Fixture Patterns for AI Systems

Response fixtures. Store sample model API responses as JSON files in a tests/fixtures/ directory. Load them in tests to simulate different response scenarios: valid responses, malformed responses, error responses, and edge cases.

Embedding fixtures. Pre-compute or generate deterministic fake embeddings for test documents. Use hash-based generation for consistency: the same text always produces the same fake embedding.

Vector database fixtures. Seed an in-memory or containerized vector store with known documents before retrieval tests. Use fixture scope to control whether the database is shared across tests (faster) or recreated for each test (more isolated).

Golden fixtures. Curated, human-reviewed datasets used for regression testing. These are versioned and updated intentionally, not automatically.
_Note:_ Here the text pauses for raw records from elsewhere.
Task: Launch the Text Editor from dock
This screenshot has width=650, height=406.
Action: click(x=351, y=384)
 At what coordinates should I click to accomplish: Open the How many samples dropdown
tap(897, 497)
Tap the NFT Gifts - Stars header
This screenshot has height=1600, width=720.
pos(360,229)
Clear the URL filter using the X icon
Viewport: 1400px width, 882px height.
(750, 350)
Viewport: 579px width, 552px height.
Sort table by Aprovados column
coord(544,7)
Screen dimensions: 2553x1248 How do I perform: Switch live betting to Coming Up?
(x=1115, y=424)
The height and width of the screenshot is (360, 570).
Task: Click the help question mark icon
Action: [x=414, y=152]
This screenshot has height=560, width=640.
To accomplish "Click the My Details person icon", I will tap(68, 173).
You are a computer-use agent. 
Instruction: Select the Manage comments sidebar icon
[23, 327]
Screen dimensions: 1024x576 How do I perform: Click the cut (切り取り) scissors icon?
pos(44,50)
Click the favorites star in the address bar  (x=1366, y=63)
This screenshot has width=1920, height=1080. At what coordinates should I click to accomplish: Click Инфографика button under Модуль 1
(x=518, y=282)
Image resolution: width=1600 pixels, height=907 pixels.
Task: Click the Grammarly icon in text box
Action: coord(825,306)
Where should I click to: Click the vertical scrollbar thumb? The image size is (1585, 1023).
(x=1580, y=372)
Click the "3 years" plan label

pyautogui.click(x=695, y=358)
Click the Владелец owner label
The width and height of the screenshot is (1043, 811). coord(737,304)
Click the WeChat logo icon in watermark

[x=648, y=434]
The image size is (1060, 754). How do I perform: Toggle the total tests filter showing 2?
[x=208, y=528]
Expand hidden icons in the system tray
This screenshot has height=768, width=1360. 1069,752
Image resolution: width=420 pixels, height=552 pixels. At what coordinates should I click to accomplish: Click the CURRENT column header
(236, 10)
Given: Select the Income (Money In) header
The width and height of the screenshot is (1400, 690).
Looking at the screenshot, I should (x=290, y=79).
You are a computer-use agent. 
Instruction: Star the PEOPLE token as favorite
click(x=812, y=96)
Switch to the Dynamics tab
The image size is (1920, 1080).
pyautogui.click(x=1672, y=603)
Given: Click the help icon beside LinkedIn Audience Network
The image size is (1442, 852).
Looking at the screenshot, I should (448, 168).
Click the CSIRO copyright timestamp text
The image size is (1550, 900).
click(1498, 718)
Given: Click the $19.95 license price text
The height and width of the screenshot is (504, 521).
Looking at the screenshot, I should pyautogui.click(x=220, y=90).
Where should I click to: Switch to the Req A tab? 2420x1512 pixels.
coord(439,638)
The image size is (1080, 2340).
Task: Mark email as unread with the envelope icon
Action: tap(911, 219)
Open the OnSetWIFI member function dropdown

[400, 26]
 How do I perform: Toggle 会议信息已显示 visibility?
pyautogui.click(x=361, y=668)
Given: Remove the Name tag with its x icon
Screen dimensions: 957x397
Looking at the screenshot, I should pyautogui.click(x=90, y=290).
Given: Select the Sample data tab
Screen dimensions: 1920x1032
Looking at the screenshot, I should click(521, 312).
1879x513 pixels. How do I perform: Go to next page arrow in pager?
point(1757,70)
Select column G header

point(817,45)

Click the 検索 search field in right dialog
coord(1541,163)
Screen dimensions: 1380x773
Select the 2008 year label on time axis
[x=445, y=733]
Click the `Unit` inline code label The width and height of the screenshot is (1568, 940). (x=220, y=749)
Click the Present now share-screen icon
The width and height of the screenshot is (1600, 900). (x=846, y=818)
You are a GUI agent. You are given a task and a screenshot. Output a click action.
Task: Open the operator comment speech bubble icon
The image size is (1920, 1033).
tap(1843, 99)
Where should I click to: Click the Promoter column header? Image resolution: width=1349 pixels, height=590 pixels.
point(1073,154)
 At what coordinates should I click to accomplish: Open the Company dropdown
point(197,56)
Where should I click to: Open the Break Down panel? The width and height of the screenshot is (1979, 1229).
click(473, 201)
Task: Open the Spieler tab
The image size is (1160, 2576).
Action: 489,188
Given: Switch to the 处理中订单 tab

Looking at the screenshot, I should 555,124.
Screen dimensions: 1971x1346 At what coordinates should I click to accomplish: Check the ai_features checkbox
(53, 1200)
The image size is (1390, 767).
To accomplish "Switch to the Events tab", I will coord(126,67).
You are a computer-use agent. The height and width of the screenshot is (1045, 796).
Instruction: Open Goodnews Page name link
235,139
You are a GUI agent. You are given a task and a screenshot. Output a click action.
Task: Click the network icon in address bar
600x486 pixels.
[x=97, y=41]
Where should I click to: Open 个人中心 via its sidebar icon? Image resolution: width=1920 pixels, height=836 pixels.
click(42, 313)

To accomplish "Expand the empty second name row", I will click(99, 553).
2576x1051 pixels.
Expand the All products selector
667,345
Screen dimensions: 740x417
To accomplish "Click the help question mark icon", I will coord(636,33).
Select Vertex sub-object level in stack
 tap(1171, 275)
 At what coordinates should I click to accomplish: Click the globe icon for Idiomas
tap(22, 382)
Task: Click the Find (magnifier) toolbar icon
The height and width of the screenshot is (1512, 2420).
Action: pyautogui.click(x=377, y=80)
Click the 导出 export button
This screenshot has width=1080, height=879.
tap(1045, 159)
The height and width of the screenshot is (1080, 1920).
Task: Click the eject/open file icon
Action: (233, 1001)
Changes to golden fixtures require review.

Best Practices

Keep fixtures small and focused. A fixture that creates an entire application state is hard to understand and maintain. Prefer composing small fixtures over creating large monolithic ones. Store large fixture data in files rather than inline in test code. Version fixture files alongside tests in source control so they evolve together.

Sources

  • Meszaros, G. (2007). xUnit Test Patterns: Refactoring Test Code. Addison-Wesley. Chapter 5: Test Fixtures. (Definitive taxonomy of test fixtures: fresh fixtures, shared fixtures, and inline setup vs. delegated setup patterns.)
  • Beck, K. (2003). Test-Driven Development: By Example. Addison-Wesley. (Test fixtures in the context of TDD; setUp and tearDown lifecycle; the relationship between fixtures and test isolation.)
  • Fowler, M. (2006). ObjectMother. martinfowler.com. (Object Mother pattern for building test fixtures; factory methods for creating test data in a consistent, reusable way.)